Filed under: 50:50, abortion, feminism, genocide, sexual and reproductive health rights (SHRH), sexual education
by Aurelie Placais – journalism student in China
Being a foreign student in China where 70% of the international students are South Korean, I have learnt some very interesting details about South Korea ; especially concerning sexual and reproductive rights in this developed country.
The first questions I asked were really simple to me, but the answers I got were quite surprising. Amongst the topics that come on the table, the conception of the wedding came first.
For the majority of the older generation, the arranged marriage was the norm. No matter if the married couple loved each other, they had to come from the same social background and it was usually chosen when they were only children. “My husband’s mother got married at 18 years old, she didn’t choose her husband and didn’t know if they would like each other; they never did and she has suffered a lot”; told me Jin Ya, a married woman in her 30’s with two children.
For the new generation things have changed, but not incredibly so: tradition is still a very heavy burden where marriage is controlled by the parents. If they don’t agree with their children’s choice, the wedding won’t happen. They also consider that there should be no sexual relation before marriage, let alone unmarried couple living together or having children. When I pop up the question, Han sounded so astonished: “of course your parents won’t agree if you live together before getting married! Maybe some people do so now, but it is a secret, they wouldn’t tell anyone.” She is 22 and has been with her boyfriend for two years now. He came to China with her and they want to get married but even thousand miles away from their parents, they don’t dare living together.
When it comes to sexual relations, things are a bit different. Although their parents would not tolerate it, most young students already had experienced it. Most of them already had several boyfriends and had sex with some of them. According to Han this evolution was made possible by the television that broadcasts series showing examples of young unmarried couple having sex: “it is very easy to know that you can do it and how to do it”.

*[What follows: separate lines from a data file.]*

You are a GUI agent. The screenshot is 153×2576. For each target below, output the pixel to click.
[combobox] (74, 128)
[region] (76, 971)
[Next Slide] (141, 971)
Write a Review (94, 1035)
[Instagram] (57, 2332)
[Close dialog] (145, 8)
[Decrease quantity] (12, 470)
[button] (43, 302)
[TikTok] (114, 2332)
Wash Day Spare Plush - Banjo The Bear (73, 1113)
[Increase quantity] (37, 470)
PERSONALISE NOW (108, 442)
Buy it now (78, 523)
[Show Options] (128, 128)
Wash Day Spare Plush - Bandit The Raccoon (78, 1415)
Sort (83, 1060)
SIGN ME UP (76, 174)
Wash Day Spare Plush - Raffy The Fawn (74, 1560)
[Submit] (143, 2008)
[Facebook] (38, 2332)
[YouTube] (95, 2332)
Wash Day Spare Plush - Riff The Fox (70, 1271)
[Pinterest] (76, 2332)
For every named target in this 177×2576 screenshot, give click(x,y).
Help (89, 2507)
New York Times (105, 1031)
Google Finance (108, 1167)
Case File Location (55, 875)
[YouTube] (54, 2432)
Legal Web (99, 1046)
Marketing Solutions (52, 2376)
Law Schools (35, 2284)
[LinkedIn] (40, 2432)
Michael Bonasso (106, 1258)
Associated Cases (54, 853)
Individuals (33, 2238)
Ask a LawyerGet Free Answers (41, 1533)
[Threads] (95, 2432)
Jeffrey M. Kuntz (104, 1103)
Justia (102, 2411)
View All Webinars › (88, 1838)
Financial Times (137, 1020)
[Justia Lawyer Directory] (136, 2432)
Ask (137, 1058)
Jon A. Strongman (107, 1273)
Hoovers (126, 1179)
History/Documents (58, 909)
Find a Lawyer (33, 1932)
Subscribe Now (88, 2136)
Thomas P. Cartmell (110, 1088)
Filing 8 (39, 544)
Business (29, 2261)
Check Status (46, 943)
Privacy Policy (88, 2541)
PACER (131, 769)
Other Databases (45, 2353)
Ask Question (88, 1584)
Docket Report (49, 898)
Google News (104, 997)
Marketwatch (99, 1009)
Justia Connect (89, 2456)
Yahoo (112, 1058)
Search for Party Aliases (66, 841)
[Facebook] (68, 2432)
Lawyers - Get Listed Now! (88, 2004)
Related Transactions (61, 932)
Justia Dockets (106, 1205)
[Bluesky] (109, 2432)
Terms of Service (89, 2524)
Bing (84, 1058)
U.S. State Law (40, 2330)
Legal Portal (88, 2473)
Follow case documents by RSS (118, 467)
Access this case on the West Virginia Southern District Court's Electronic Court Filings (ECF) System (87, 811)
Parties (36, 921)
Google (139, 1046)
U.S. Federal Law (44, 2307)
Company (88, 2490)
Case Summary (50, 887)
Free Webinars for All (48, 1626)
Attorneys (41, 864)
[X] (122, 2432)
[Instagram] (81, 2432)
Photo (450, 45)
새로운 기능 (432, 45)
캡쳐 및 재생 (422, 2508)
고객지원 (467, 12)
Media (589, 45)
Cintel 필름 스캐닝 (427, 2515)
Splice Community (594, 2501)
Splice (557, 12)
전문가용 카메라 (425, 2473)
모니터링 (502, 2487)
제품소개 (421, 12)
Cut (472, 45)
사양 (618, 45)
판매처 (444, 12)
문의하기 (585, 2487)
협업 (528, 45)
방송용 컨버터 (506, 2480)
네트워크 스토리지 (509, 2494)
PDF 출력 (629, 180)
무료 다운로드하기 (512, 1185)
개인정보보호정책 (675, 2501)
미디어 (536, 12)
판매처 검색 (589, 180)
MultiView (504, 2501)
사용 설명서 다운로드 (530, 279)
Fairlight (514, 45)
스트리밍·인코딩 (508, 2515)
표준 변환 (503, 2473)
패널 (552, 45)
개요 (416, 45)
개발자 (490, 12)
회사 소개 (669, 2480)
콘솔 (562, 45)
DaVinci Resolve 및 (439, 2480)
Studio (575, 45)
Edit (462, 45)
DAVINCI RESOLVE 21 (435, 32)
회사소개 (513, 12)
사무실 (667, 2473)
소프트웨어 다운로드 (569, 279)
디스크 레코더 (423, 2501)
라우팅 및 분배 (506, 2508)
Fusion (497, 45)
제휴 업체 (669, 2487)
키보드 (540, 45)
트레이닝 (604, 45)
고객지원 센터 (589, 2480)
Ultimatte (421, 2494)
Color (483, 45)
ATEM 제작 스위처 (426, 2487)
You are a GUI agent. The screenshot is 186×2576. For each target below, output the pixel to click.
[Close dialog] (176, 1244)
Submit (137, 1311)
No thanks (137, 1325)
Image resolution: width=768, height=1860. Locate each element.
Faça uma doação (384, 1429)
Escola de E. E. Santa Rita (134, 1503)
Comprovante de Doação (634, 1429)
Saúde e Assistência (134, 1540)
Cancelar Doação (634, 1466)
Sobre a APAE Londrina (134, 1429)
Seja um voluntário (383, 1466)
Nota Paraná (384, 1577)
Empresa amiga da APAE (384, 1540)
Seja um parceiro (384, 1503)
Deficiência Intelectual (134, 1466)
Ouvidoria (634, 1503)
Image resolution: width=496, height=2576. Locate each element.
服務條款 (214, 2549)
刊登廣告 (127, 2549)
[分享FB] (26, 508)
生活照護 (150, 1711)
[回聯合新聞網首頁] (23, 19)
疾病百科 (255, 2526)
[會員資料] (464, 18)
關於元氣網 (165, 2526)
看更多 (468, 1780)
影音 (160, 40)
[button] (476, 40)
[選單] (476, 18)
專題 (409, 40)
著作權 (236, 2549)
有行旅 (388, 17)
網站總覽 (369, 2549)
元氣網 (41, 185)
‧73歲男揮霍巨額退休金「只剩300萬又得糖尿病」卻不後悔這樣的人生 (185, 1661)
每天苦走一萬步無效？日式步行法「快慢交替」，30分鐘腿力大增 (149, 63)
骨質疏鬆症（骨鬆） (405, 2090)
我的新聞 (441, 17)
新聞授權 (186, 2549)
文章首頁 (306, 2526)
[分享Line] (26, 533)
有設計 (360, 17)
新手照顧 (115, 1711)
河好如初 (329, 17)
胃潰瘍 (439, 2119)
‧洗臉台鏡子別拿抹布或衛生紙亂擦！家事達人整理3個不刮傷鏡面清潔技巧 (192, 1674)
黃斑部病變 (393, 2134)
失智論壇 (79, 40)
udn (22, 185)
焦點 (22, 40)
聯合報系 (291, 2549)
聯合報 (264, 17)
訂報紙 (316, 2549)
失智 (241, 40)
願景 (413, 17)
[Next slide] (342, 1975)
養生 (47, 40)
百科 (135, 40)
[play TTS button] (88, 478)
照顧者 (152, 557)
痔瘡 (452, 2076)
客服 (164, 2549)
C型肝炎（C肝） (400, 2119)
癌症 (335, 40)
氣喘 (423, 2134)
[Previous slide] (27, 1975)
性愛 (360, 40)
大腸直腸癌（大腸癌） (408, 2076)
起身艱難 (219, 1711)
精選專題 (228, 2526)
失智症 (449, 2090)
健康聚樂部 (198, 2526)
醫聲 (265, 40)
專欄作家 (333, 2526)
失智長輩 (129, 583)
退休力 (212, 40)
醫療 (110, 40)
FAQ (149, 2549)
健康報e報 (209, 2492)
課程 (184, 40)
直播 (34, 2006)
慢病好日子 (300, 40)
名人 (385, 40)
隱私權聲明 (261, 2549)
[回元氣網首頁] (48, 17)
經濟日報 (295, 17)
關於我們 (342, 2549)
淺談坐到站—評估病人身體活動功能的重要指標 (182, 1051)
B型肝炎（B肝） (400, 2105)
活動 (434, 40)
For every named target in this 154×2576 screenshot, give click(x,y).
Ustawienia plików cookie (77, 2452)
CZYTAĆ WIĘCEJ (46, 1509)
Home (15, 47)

I then asked for the contraception they usually use and this is where I was surprised: condoms are not easy to ask for in the pharmacy, birth control pills are “dangerous for the health” and they don’t trust them and last but not least they did not know if abortion was legal or not. Of course they cannot ask this kind of questions to their parents: “it’s very difficult to talk about this problem, we can only talk with our closest friends, and the information is so hard to get” told me Kim and Yu. Even at school, they don’t have any any available information.
Officially, abortion is legally permitted but only up to the eighth week of gestation, and only in cases of transmitted or genetically diseases, incest, rape or when the health of the mother is at great risk. However, abortion is routinely used as a form of contraception. Between 1.5 and 2 million abortions are performed annually; it is the second highest number of abortions in the world. That may explains why the women I asked didn’t know if it was legal or not. Legislation is disconnected from reality.
It is true that the other means of contraception are not as well spread as they should be, and some efforts to teach women about safe sex, condoms, pills and other birth control methods have to be made – especially since information on sexually transmitted diseases is lacking.
But more importantly, eighty percent of abortions are done for gender-selection purposes – to abort female fetuses:
Many women in South Korea are torn between demands of age-old social tradition that obligates them to bear sons and growing appreciation of females in Korean Society; approximately one of every 12 fetuses is aborted each year because of its sex (NY Times, reg. req).
South Korea indeed shares the same catastrophe as India and China: according to their tradition, women are better off giving birth to boys, and abortion is a very discrete way to get rid of unwanted female foetus. Currently being the opposite of what it is supposed to be, abortion is not a way to emancipate women and to give them the choice to decide by themselves wether or not they want to give birth; it is a way to perpetuate masculine domination through the control of the child’s sex.